Work to be completed:
Report the count of lines containing the word "computer" in the entries below, and nothing more.

━━ The records

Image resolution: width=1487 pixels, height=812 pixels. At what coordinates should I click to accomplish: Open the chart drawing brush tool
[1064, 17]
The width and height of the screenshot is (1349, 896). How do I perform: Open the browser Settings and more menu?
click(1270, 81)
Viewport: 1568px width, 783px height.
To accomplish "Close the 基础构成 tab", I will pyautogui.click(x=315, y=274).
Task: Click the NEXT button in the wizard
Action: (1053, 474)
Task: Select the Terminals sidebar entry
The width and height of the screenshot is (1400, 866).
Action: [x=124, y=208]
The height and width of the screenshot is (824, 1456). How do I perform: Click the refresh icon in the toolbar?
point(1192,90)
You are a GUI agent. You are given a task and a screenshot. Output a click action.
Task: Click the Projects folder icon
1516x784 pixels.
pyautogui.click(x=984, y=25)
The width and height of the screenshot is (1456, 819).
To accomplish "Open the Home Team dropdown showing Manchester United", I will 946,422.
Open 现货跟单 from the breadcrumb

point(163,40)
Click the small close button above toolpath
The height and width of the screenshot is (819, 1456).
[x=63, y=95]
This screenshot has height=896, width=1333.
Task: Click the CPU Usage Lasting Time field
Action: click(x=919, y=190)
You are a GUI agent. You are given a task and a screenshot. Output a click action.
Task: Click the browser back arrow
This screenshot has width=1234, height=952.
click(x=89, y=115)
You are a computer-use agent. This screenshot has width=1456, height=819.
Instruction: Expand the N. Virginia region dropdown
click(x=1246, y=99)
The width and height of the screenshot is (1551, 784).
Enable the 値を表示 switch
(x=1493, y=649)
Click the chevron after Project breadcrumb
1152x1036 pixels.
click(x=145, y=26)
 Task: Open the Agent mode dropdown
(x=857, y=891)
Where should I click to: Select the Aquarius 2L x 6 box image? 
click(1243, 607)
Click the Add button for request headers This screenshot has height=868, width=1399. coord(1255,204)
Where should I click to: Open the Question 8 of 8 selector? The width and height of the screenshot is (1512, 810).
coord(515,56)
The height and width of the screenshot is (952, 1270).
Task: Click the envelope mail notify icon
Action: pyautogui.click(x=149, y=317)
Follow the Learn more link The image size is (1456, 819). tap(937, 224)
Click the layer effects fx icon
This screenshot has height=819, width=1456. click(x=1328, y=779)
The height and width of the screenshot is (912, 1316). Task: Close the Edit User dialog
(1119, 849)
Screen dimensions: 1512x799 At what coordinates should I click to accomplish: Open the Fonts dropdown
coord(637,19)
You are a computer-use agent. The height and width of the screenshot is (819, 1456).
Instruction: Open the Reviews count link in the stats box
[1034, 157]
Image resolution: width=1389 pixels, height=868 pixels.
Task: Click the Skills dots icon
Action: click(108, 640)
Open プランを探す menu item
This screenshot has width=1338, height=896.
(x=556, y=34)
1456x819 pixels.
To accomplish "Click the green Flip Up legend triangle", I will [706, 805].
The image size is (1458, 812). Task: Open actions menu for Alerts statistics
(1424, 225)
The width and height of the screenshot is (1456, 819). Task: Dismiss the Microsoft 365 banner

━━━━

Result for this exercise:
2